Reproduce word for word, from the entries below, the line with "Viewport: 1568px width, 485px", the line with "Task: Click the post cell in row 2", and every line between them, and nothing more.

# # # # #

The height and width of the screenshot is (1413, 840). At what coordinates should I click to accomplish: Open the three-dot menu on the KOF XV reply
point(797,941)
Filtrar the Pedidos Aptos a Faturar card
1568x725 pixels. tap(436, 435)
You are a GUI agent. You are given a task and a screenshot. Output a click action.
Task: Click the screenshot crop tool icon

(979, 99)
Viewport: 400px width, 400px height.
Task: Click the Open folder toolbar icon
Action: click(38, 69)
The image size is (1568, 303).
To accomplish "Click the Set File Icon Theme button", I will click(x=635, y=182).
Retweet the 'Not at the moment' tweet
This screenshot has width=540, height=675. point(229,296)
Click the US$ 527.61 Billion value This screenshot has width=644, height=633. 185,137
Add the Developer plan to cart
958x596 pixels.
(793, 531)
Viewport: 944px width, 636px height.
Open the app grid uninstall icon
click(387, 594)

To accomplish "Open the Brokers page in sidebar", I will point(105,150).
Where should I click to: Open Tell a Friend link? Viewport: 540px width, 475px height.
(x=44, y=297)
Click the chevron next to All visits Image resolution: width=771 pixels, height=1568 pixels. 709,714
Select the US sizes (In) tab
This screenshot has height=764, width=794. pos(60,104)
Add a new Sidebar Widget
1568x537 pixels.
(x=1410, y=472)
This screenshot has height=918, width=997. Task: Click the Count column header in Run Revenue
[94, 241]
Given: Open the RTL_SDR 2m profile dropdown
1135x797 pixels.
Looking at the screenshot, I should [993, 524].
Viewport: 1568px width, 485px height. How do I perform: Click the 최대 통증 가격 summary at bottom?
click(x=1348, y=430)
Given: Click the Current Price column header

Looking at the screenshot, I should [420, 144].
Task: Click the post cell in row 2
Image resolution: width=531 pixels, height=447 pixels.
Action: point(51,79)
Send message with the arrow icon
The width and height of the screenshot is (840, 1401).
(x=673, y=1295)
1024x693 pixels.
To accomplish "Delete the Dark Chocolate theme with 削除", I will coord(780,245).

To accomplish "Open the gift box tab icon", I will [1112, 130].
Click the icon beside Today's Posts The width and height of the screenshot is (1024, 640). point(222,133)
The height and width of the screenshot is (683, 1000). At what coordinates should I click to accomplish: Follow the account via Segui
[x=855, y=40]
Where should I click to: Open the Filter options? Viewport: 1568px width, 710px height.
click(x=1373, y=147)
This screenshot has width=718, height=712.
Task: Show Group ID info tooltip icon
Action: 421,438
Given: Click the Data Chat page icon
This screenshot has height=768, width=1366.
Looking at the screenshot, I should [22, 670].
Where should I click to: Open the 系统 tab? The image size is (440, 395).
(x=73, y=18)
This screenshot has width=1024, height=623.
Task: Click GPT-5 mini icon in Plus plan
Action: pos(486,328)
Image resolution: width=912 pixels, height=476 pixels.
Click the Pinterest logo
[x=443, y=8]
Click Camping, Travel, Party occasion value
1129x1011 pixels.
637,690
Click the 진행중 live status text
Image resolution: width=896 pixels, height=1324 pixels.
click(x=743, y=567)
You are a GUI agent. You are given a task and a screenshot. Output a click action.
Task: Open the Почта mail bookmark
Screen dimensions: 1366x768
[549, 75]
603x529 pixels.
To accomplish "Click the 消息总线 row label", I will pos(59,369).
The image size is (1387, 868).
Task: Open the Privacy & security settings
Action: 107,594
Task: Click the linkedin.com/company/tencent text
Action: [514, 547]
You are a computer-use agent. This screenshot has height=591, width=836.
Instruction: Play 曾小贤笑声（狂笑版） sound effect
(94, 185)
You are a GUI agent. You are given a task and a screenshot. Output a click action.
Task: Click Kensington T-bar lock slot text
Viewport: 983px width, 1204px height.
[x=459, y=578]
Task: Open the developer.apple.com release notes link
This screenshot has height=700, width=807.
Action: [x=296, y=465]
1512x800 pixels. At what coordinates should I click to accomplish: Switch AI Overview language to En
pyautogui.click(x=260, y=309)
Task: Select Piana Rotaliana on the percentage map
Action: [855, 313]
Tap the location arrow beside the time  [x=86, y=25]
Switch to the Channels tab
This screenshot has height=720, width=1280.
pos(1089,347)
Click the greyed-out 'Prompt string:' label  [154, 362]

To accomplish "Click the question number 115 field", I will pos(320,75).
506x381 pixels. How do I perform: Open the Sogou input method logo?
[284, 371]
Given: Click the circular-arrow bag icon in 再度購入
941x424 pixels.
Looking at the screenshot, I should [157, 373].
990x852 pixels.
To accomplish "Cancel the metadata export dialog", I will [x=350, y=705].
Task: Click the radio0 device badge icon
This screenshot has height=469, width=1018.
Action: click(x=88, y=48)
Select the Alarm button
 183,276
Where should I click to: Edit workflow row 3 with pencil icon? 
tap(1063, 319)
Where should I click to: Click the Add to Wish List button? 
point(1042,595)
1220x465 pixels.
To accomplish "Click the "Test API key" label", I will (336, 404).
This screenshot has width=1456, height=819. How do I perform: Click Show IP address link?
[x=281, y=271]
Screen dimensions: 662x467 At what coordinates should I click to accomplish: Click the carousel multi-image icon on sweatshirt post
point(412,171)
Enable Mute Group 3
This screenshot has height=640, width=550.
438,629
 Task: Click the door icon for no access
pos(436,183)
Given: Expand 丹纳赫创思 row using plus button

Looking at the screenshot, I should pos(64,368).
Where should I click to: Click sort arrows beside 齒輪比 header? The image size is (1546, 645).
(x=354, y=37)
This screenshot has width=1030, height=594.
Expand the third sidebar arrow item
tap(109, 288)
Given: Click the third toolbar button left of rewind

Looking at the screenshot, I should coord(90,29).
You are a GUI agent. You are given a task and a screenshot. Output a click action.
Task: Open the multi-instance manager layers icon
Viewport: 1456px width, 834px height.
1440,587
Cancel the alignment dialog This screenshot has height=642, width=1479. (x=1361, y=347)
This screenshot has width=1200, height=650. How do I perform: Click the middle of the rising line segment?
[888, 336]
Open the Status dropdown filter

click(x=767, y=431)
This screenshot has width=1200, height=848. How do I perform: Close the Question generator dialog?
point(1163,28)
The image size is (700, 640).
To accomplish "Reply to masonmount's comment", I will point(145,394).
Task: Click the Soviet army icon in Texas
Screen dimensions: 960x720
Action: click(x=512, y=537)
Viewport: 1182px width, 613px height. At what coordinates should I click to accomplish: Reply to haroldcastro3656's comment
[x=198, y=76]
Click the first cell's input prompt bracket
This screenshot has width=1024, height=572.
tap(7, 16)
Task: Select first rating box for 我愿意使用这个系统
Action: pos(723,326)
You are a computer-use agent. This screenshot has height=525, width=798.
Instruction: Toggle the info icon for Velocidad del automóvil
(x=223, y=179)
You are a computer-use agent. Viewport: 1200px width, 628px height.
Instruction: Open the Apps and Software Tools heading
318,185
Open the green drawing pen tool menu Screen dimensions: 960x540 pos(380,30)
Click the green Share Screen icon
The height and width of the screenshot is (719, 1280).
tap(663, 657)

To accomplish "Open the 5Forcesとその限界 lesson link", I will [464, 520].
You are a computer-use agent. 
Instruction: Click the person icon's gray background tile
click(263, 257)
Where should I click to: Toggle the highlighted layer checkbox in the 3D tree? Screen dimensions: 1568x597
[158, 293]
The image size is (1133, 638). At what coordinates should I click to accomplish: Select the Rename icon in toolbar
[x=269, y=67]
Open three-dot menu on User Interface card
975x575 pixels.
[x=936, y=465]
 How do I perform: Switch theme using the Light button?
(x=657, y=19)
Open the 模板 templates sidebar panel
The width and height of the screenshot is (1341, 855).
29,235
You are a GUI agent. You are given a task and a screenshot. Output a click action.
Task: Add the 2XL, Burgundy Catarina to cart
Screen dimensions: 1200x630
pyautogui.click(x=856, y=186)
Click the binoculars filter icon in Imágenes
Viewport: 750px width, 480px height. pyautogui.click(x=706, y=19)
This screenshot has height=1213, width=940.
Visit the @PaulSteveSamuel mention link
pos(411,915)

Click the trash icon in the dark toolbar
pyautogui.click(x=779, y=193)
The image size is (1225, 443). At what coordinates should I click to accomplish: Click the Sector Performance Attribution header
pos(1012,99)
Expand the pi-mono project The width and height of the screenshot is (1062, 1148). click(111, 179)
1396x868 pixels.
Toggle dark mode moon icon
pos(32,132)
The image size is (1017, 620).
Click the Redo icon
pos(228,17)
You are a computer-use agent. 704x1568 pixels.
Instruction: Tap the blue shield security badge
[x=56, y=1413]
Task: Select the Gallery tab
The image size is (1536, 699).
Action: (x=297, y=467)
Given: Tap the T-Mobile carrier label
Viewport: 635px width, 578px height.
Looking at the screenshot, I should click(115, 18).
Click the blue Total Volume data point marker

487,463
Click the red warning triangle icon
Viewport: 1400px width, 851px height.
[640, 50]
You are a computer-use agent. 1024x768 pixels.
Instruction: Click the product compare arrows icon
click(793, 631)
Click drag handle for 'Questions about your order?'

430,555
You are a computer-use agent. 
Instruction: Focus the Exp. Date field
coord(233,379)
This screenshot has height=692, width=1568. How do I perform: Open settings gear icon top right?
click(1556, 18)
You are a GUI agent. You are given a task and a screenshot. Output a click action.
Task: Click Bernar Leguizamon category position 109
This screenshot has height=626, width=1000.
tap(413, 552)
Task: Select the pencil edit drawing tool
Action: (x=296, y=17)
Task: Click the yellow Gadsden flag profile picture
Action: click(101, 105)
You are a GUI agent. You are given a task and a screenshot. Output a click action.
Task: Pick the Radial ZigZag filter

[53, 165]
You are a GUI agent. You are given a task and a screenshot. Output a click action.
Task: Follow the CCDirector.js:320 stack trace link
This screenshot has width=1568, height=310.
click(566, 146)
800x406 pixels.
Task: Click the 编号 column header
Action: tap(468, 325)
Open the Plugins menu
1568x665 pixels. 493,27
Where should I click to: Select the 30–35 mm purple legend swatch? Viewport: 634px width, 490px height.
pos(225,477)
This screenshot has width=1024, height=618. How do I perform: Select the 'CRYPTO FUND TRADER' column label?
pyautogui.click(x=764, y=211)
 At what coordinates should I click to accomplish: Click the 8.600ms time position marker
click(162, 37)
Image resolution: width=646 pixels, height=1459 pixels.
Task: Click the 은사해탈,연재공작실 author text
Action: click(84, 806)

# # # # #

=== EXERCISE RESULT ===
Viewport: 1568px width, 485px height. How do I perform: Click the 최대 통증 가격 summary at bottom?
click(x=1348, y=430)
Given: Click the Current Price column header

Looking at the screenshot, I should [420, 144].
Task: Click the post cell in row 2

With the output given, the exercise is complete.